Our results must be evaluated taking into account the limitations of our study. A crucial issue to consider for the retrospective evaluation of the risk area is the time course of the changes of the parameter used to define the risk area itself. In our study, the pre discharge gated SPECT acquired five or more days after hospital admission could underestimate the area at risk because part of the stunning-related functional abnormality could have already disappeared. As above stated, this prolonged delay could have had as well some influence of the different accuracy of wall motion vs wall thickening salvage index. On the other hand, it must be noted that, in our series, the wall motion (but not the wall thickening) abnormalities still overestimate the area at risk. Certainly, it would be reasonable and highly recommended to anticipate the post-intervention gated SPECT acquisition to further improve the reliability of our combined approach. The patient population was quite small and heterogeneous, including both patients submitted to mechanical reperfusion and patients treated conservatively. Moreover, the number of patients with prior infarction was very small, and none had history of previous revascularization procedures. Therefore, further studies on cohorts that better represent the usual patient population submitted to percutaneous coronary intervention for AMI are warranted. In addition, our patients were admitted for AMI after a more prolonged delay than usual, and this could have affected the absolute rate of treatment success. However, each patient served as his/her own control, as the salvage index was assessed with an established method by means of the summed rest score. The criteria used to compare perfusion and functional data by translating the related scores in extent of abnormalities on the polar maps were somewhat arbitrary. Using the automatic definition of abnormalities in percent of left ventricle that is offered by various processing algorithms for gated SPECT could improve the reliability and reproducibility of our method.
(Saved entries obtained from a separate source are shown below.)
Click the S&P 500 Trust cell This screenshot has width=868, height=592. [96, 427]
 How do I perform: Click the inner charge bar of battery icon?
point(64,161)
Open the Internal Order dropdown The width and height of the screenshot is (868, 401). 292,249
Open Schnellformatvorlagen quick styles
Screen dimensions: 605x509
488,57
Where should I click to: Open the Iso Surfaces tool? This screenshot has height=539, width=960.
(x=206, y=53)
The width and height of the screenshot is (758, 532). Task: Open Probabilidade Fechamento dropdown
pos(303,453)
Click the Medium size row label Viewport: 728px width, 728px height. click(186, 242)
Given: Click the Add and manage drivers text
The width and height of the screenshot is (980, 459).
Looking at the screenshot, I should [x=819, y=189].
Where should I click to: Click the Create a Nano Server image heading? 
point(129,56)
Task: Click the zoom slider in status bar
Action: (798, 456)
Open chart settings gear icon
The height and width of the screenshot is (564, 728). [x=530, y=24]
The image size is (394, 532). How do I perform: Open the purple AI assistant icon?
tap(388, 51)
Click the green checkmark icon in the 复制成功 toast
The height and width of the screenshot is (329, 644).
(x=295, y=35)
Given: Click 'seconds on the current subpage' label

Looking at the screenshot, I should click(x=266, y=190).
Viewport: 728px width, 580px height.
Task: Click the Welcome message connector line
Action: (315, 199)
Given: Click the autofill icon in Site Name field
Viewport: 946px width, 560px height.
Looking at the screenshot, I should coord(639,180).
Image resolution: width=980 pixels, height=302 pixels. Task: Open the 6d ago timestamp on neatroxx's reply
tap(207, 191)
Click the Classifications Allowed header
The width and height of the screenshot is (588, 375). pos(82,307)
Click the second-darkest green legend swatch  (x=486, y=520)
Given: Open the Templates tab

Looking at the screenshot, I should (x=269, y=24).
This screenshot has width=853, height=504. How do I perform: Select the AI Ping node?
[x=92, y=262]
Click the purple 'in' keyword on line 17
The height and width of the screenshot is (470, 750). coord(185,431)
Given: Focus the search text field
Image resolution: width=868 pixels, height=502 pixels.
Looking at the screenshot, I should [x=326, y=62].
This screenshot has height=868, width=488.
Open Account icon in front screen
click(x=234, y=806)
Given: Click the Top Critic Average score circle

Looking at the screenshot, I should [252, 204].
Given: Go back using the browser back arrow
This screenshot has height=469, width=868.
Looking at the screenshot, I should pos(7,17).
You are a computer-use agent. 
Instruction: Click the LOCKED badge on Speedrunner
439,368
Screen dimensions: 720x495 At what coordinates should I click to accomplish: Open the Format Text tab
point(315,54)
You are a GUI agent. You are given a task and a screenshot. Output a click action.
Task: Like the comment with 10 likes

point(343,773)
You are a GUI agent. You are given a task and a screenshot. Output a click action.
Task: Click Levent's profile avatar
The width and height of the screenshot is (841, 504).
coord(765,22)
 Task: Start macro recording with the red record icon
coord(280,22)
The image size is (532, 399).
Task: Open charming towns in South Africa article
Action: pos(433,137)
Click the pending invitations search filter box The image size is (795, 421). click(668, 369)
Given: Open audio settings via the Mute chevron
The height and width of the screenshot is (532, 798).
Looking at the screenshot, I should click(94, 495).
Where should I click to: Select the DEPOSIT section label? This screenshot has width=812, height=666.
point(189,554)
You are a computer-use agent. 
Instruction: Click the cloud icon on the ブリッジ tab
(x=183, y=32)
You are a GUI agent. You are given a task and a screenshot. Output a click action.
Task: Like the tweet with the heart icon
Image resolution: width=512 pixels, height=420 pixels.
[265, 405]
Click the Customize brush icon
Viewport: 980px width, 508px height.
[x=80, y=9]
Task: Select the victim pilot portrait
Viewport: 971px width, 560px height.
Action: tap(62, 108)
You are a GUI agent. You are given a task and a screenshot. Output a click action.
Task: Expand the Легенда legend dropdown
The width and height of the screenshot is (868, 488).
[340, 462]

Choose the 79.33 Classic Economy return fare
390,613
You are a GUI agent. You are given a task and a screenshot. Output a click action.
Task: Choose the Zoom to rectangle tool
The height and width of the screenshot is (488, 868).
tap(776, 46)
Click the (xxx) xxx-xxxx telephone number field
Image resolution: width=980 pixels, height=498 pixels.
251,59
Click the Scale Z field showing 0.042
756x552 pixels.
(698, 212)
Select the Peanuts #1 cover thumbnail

Further studies on larger patient population submitted to the same treatment within a more reasonable time frame will be needed to definitively establish the value of the estimate of salvaged myocardium by the comparison of functional vs perfusion abnormalities in a single post-treatment gated SPECT.

Conclusions

This study suggests that by comparing the extent of wall thickening and perfusion abnormalities in a single post-treatment gated SPECT, it is possible to have an approximate but clinically effective estimate of the salvage index in AMI patients. In spite of its limitations, the simplicity and feasibility of this assessment would support its use to define the success of reperfusion treatment in the individual patient and increases the diagnostic value of perfusion imaging using gated SPECT over its already established role in defining the infarct size. Further studies on larger and less selected patient populations using a more controlled timetable for the post-intervention gated SPECT are needed to confirm our preliminary results.